Please repeat the records, word for word and without gaps.
══ EXTRACTED INFORMATION
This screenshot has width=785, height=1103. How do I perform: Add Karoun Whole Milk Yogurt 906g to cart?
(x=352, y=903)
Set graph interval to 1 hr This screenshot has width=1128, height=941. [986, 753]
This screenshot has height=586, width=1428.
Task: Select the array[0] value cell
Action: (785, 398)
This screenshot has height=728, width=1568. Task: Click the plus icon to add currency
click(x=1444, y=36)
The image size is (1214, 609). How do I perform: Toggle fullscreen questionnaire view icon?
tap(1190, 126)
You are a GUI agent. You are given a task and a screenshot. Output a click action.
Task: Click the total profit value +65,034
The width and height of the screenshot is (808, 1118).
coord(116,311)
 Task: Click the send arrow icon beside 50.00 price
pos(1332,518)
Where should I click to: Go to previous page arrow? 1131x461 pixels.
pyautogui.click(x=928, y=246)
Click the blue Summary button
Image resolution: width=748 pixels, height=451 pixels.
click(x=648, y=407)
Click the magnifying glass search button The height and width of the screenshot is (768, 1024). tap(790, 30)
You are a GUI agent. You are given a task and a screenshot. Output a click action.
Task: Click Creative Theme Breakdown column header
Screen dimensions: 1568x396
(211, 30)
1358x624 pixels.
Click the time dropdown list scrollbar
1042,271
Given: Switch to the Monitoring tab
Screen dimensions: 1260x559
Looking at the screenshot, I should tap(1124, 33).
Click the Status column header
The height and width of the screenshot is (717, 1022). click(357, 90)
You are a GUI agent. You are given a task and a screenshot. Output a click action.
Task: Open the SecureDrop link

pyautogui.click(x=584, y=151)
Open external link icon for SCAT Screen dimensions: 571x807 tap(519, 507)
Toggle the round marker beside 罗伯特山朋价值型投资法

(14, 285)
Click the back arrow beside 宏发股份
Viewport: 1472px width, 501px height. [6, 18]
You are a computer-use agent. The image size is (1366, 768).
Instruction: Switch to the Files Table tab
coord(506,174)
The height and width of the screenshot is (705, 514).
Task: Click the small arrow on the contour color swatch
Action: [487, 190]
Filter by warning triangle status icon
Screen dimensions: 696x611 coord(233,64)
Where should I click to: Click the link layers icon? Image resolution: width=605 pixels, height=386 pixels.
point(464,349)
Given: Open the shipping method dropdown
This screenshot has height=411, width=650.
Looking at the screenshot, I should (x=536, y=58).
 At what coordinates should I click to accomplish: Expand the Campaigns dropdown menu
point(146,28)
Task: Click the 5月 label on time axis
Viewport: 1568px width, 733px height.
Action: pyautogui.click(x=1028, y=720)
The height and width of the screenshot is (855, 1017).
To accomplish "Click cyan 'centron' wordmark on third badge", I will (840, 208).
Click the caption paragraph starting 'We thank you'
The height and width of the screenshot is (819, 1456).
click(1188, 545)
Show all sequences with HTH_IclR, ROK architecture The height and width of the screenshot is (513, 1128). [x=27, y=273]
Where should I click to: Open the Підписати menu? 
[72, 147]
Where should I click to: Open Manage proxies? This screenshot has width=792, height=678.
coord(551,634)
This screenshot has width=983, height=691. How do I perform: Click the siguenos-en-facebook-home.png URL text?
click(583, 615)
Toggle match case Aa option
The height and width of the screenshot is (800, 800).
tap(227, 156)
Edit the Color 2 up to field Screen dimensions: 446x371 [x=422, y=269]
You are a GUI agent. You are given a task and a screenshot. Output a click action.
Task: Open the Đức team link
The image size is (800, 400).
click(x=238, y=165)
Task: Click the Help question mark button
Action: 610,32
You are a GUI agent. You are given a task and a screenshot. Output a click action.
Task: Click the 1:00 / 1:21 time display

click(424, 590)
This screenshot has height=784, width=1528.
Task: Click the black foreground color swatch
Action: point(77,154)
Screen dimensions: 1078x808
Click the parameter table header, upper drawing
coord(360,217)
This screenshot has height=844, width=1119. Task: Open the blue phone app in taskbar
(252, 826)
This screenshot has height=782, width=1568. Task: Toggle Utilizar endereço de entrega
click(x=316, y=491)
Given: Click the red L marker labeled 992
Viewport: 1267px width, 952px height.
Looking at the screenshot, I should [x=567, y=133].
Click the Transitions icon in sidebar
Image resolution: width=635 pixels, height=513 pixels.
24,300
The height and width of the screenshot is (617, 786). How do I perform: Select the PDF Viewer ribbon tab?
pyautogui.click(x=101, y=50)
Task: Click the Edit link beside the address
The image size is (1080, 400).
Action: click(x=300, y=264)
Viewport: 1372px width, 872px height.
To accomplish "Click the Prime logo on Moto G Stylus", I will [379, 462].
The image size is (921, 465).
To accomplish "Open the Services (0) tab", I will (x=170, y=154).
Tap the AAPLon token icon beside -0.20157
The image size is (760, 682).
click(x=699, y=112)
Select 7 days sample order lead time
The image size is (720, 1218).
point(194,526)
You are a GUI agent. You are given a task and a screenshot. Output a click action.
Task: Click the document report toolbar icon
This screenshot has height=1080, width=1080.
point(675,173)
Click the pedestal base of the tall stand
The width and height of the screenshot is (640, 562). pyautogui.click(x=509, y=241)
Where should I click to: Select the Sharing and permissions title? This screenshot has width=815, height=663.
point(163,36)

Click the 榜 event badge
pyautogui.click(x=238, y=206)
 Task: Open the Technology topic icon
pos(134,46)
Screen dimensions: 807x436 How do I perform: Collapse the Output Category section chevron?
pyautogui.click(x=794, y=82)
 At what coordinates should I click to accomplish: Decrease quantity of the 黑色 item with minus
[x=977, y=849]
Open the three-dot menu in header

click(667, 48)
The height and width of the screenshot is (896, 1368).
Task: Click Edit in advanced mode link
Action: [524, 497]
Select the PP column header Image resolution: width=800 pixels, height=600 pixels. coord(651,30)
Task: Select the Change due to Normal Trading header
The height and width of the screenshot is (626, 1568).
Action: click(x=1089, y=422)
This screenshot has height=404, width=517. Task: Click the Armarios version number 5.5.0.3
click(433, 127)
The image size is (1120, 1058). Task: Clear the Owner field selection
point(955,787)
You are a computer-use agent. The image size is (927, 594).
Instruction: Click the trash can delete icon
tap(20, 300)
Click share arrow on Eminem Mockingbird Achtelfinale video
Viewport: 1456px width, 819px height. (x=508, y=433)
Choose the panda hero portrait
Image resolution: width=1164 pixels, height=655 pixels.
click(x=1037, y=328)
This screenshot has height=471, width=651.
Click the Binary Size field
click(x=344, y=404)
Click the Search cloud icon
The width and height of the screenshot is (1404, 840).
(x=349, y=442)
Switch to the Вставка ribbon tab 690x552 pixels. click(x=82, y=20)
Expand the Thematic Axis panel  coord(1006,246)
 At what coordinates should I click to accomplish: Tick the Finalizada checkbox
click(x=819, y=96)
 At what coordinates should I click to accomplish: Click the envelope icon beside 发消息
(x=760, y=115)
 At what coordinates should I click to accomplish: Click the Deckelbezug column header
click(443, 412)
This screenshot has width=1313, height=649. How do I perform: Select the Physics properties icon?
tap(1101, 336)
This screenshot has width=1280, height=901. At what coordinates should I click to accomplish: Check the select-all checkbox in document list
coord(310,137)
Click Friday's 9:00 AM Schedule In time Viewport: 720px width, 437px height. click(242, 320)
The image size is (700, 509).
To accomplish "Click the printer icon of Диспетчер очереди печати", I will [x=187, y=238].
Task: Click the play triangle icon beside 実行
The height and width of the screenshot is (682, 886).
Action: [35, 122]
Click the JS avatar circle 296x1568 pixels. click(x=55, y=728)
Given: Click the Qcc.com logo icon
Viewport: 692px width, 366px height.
════
▶ RESULT:
This screenshot has width=785, height=1103. How do I perform: Add Karoun Whole Milk Yogurt 906g to cart?
(x=352, y=903)
Set graph interval to 1 hr This screenshot has width=1128, height=941. [986, 753]
This screenshot has height=586, width=1428.
Task: Select the array[0] value cell
Action: (785, 398)
This screenshot has height=728, width=1568. Task: Click the plus icon to add currency
click(x=1444, y=36)
The image size is (1214, 609). How do I perform: Toggle fullscreen questionnaire view icon?
tap(1190, 126)
You are a GUI agent. You are given a task and a screenshot. Output a click action.
Task: Click the total profit value +65,034
The width and height of the screenshot is (808, 1118).
coord(116,311)
 Task: Click the send arrow icon beside 50.00 price
pos(1332,518)
Where should I click to: Go to previous page arrow? 1131x461 pixels.
pyautogui.click(x=928, y=246)
Click the blue Summary button
Image resolution: width=748 pixels, height=451 pixels.
click(x=648, y=407)
Click the magnifying glass search button The height and width of the screenshot is (768, 1024). tap(790, 30)
You are a GUI agent. You are given a task and a screenshot. Output a click action.
Task: Click Creative Theme Breakdown column header
Screen dimensions: 1568x396
(211, 30)
1358x624 pixels.
Click the time dropdown list scrollbar
1042,271
Given: Switch to the Monitoring tab
Screen dimensions: 1260x559
Looking at the screenshot, I should tap(1124, 33).
Click the Status column header
The height and width of the screenshot is (717, 1022). click(357, 90)
You are a GUI agent. You are given a task and a screenshot. Output a click action.
Task: Open the SecureDrop link

pyautogui.click(x=584, y=151)
Open external link icon for SCAT Screen dimensions: 571x807 tap(519, 507)
Toggle the round marker beside 罗伯特山朋价值型投资法

(14, 285)
Click the back arrow beside 宏发股份
Viewport: 1472px width, 501px height. [6, 18]
You are a computer-use agent. The image size is (1366, 768).
Instruction: Switch to the Files Table tab
coord(506,174)
The height and width of the screenshot is (705, 514).
Task: Click the small arrow on the contour color swatch
Action: [487, 190]
Filter by warning triangle status icon
Screen dimensions: 696x611 coord(233,64)
Where should I click to: Click the link layers icon? Image resolution: width=605 pixels, height=386 pixels.
point(464,349)
Given: Open the shipping method dropdown
This screenshot has height=411, width=650.
Looking at the screenshot, I should (x=536, y=58).
 At what coordinates should I click to accomplish: Expand the Campaigns dropdown menu
point(146,28)
Task: Click the 5月 label on time axis
Viewport: 1568px width, 733px height.
Action: pyautogui.click(x=1028, y=720)
The height and width of the screenshot is (855, 1017).
To accomplish "Click cyan 'centron' wordmark on third badge", I will (840, 208).
Click the caption paragraph starting 'We thank you'
The height and width of the screenshot is (819, 1456).
click(1188, 545)
Show all sequences with HTH_IclR, ROK architecture The height and width of the screenshot is (513, 1128). [x=27, y=273]
Where should I click to: Open the Підписати menu? 
[72, 147]
Where should I click to: Open Manage proxies? This screenshot has width=792, height=678.
coord(551,634)
This screenshot has width=983, height=691. How do I perform: Click the siguenos-en-facebook-home.png URL text?
click(583, 615)
Toggle match case Aa option
The height and width of the screenshot is (800, 800).
tap(227, 156)
Edit the Color 2 up to field Screen dimensions: 446x371 [x=422, y=269]
You are a GUI agent. You are given a task and a screenshot. Output a click action.
Task: Open the Đức team link
The image size is (800, 400).
click(x=238, y=165)
Task: Click the Help question mark button
Action: 610,32
You are a GUI agent. You are given a task and a screenshot. Output a click action.
Task: Click the 1:00 / 1:21 time display

click(424, 590)
This screenshot has height=784, width=1528.
Task: Click the black foreground color swatch
Action: point(77,154)
Screen dimensions: 1078x808
Click the parameter table header, upper drawing
coord(360,217)
This screenshot has height=844, width=1119. Task: Open the blue phone app in taskbar
(252, 826)
This screenshot has height=782, width=1568. Task: Toggle Utilizar endereço de entrega
click(x=316, y=491)
Given: Click the red L marker labeled 992
Viewport: 1267px width, 952px height.
Looking at the screenshot, I should [x=567, y=133].
Click the Transitions icon in sidebar
Image resolution: width=635 pixels, height=513 pixels.
24,300
The height and width of the screenshot is (617, 786). How do I perform: Select the PDF Viewer ribbon tab?
pyautogui.click(x=101, y=50)
Task: Click the Edit link beside the address
The image size is (1080, 400).
Action: click(x=300, y=264)
Viewport: 1372px width, 872px height.
To accomplish "Click the Prime logo on Moto G Stylus", I will [379, 462].
The image size is (921, 465).
To accomplish "Open the Services (0) tab", I will (x=170, y=154).
Tap the AAPLon token icon beside -0.20157
The image size is (760, 682).
click(x=699, y=112)
Select 7 days sample order lead time
The image size is (720, 1218).
point(194,526)
You are a GUI agent. You are given a task and a screenshot. Output a click action.
Task: Click the document report toolbar icon
This screenshot has height=1080, width=1080.
point(675,173)
Click the pedestal base of the tall stand
The width and height of the screenshot is (640, 562). pyautogui.click(x=509, y=241)
Where should I click to: Select the Sharing and permissions title? This screenshot has width=815, height=663.
point(163,36)

Click the 榜 event badge
pyautogui.click(x=238, y=206)
 Task: Open the Technology topic icon
pos(134,46)
Screen dimensions: 807x436 How do I perform: Collapse the Output Category section chevron?
pyautogui.click(x=794, y=82)
 At what coordinates should I click to accomplish: Decrease quantity of the 黑色 item with minus
[x=977, y=849]
Open the three-dot menu in header

click(667, 48)
The height and width of the screenshot is (896, 1368).
Task: Click Edit in advanced mode link
Action: [524, 497]
Select the PP column header Image resolution: width=800 pixels, height=600 pixels. coord(651,30)
Task: Select the Change due to Normal Trading header
The height and width of the screenshot is (626, 1568).
Action: click(x=1089, y=422)
This screenshot has height=404, width=517. Task: Click the Armarios version number 5.5.0.3
click(433, 127)
The image size is (1120, 1058). Task: Clear the Owner field selection
point(955,787)
You are a computer-use agent. The image size is (927, 594).
Instruction: Click the trash can delete icon
tap(20, 300)
Click share arrow on Eminem Mockingbird Achtelfinale video
Viewport: 1456px width, 819px height. (x=508, y=433)
Choose the panda hero portrait
Image resolution: width=1164 pixels, height=655 pixels.
click(x=1037, y=328)
This screenshot has height=471, width=651.
Click the Binary Size field
click(x=344, y=404)
Click the Search cloud icon
The width and height of the screenshot is (1404, 840).
(x=349, y=442)
Switch to the Вставка ribbon tab 690x552 pixels. click(x=82, y=20)
Expand the Thematic Axis panel  coord(1006,246)
 At what coordinates should I click to accomplish: Tick the Finalizada checkbox
click(x=819, y=96)
 At what coordinates should I click to accomplish: Click the envelope icon beside 发消息
(x=760, y=115)
 At what coordinates should I click to accomplish: Click the Deckelbezug column header
click(443, 412)
This screenshot has width=1313, height=649. How do I perform: Select the Physics properties icon?
tap(1101, 336)
This screenshot has width=1280, height=901. At what coordinates should I click to accomplish: Check the select-all checkbox in document list
coord(310,137)
Click Friday's 9:00 AM Schedule In time Viewport: 720px width, 437px height. click(242, 320)
The image size is (700, 509).
To accomplish "Click the printer icon of Диспетчер очереди печати", I will [x=187, y=238].
Task: Click the play triangle icon beside 実行
The height and width of the screenshot is (682, 886).
Action: [35, 122]
Click the JS avatar circle 296x1568 pixels. click(x=55, y=728)
Given: Click the Qcc.com logo icon
Viewport: 692px width, 366px height.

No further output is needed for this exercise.